Turns out it's tricky to make a Formula 1 engine work on the road. Who would have thought?

The Mercedes-AMG One is an audacious project, aimed at caging Formula 1 power in a road-legal (but track-focused) body. Unsurprisingly, developing such a car hasn't been simple.

Speaking with Top Gear in the UK, Mercedes-AMG boss, Tobias Moers, admitted to delays caused by adjustments on the car's powertrain.

"My expectation was that we were going to have a time when we have some major issues and we have to solve them," Moers said.

"We promised. We are going to deliver... We get additional help from outside as well. So, we’re back on track. I’m confident, but we lost maybe nine months or so," he later explained, prodded on whether his team could deliver on their bold performance promises.

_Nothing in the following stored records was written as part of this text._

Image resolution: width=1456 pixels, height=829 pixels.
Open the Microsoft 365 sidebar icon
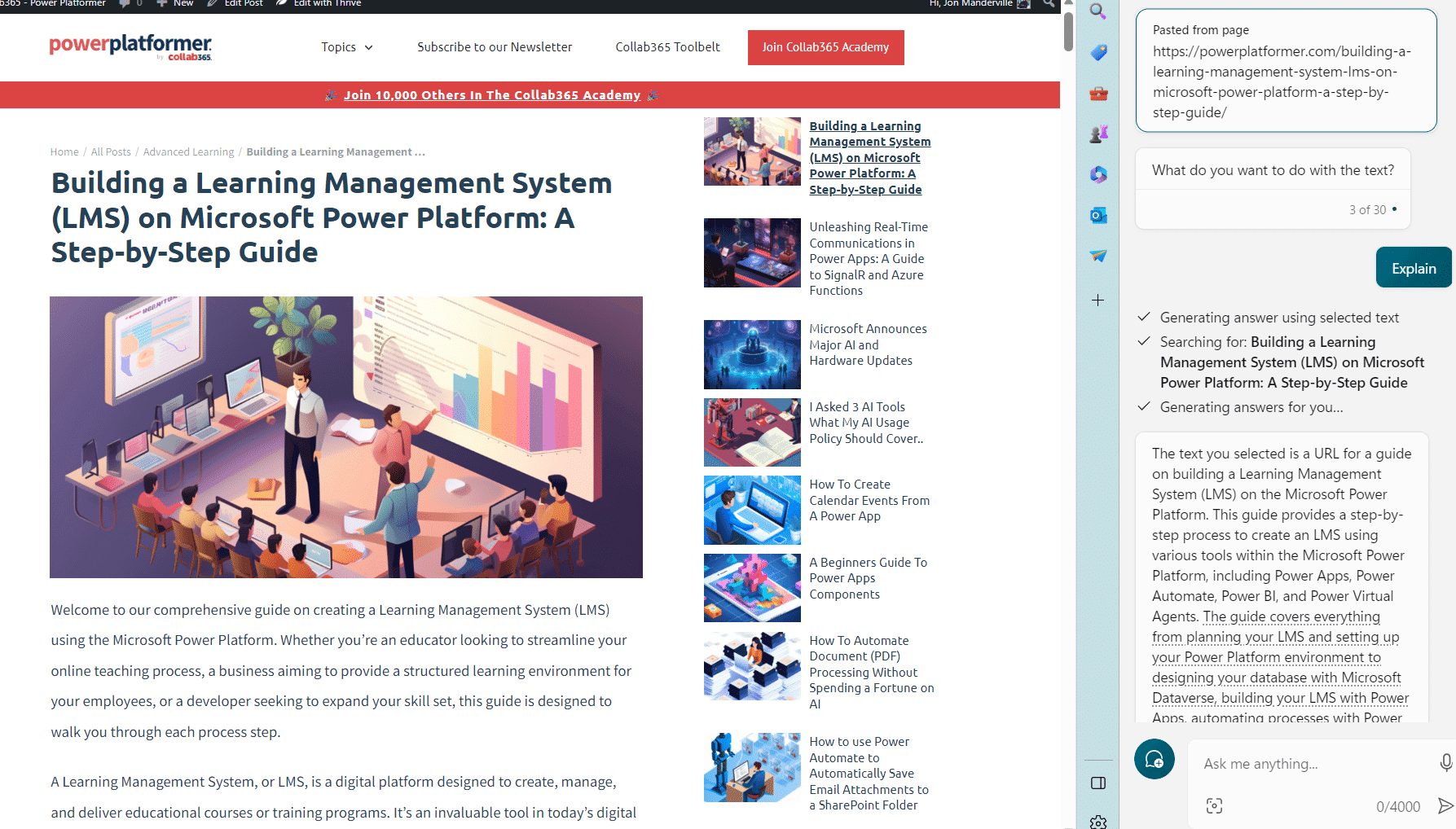1098,174
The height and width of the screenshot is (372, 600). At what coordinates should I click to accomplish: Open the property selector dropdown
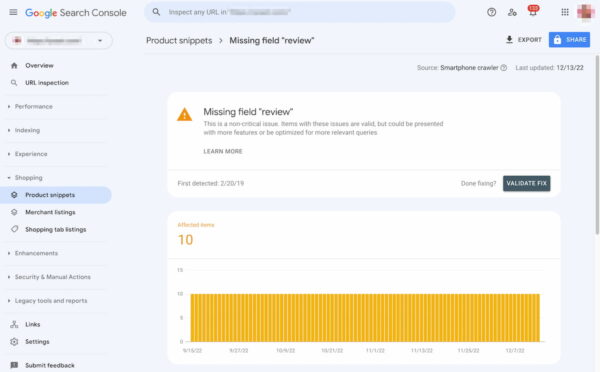[x=59, y=41]
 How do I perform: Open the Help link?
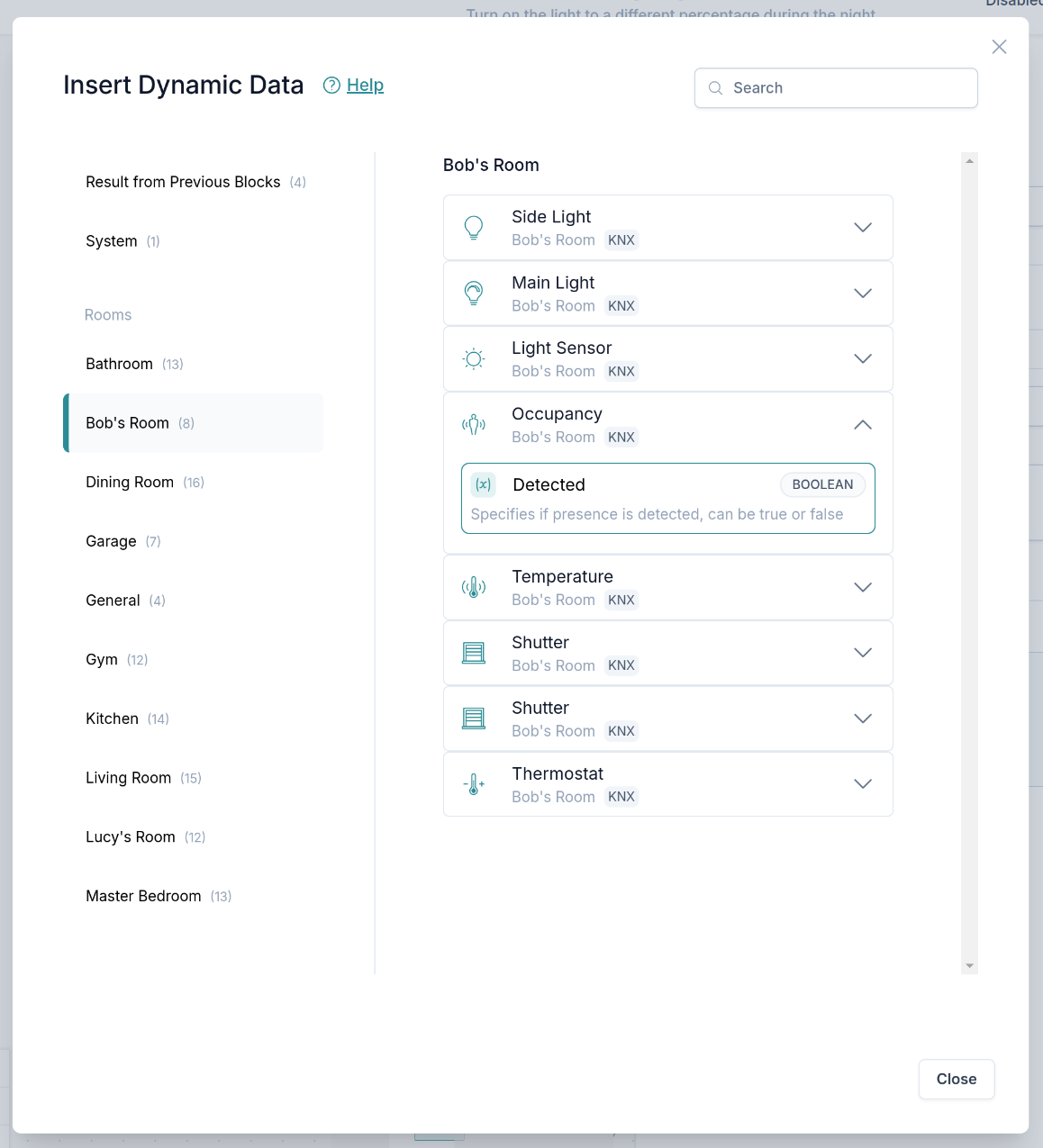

Making an F1 powertrain work on the road is no mean feat. Where the engine in Lewis Hamilton's Petronas racer can idle at 5000rpm without any issues, emissions regulations mean the road-going version needs to hold a stable idle at 1200rpm.

Customers have, according to Moers, been informed about the nine-month delay, with the AMG boss telling Top Gear the hold-up is "not a secret".

When it arrives, the One will make 740kW from the combination of a 1.6-litre six-cylinder petrol engine and a pair of electric motors. If the engine's 11,000rpm redline sounds insane, bear in mind the electric motor can spool up to 50,000rpm when required.

You'll be able to do 25km on pure-electric power, although AMG hasn't revealed how big the lithium-ion battery will be to allow that. Power is put to the road through an AMG Performance all-wheel drive system combining hybrid power at the rear, EV power at the front and complex torque vectoring at all four corners.

Just 275 examples of the AMG One will be produced, with eight units confirmed across the Australian and New Zealand markets.